The Afrikan Reparations Rebellion event will again take place in Brixton’s Windrush Square this year.

The “Groundings Space” in the square on Sunday 1 August is backed by local and national Extinction Rebellion groups, which again plan to block local roads.

It is organised by the Stop The Maangamizi Campaign and the Afrikan Emancipation Day Reparations March Committee.

Maangamizi is a Swahili word meaning annihilation.

graphic

The term groundings was popularised by the Afrikan-Guyanese scholar-activist and historian Dr Walter Rodney.

Its meaning, say the organisers, is “popular education sessions with grassroots forces for organising resistance towards the concrete struggle for a new society and another world”.

They say that Brixton will be become a “Global Citizens Garden”, with a day of edutainment, music, art and people’s assemblies, “celebrating the five continents of Afrika, Abya Yala [America], Asia, and Europe, and possibly Oceania”.

Extinction Rebellion says it has been asked to support the event by “clearing and blocking traffic” on Brixton Road to hold a space for the day’s events.

protest banner
Windrush Square groundings in 2020

It is appealing, via Facebook and other social media, for groups and people to volunteer skills, support and solidarity for the event.

Last year’s event saw larger than ever numbers take part in the event and attracted substantial attention from national media.

Previously, the organisers had called for marches from Brixton to Parliament in Westminster which, since 2014, received little publicity.

Last year they decided to “lock down Brixton” because “we are not being heard in our demand for the UK government to establish the all-party parliamentary commission of inquiry for truth and reparatory justice”.

protesters with banners
Last year’s event in Brixton

In a guest post for the Blog, one of the organisers, Esther Stanford-Xosei, explained the political, historical and social background to the event.
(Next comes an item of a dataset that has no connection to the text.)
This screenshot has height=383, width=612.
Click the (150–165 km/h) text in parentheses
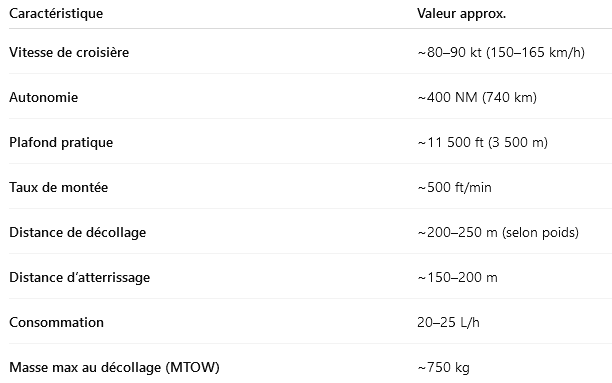(536, 52)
The demand for reparations would be a start to the process of repairing the vast damage to humans and the ecology by the enslavement of Africans over centuries.

This year’s event will again “promote the relevance of #ReparatoryJustice and #EnvironmentalJustice works to the Pan-Afrikan advancement of #PlanetRepairs solutions to the climate and ecological crises as an anti-racist and social equity matter of global justice for all.”

Brixton’s Black Cultural Archives website has a section with recordings made in 2015 about the annual march and reparations movement which has been campaigning in the UK since at least the 1960s.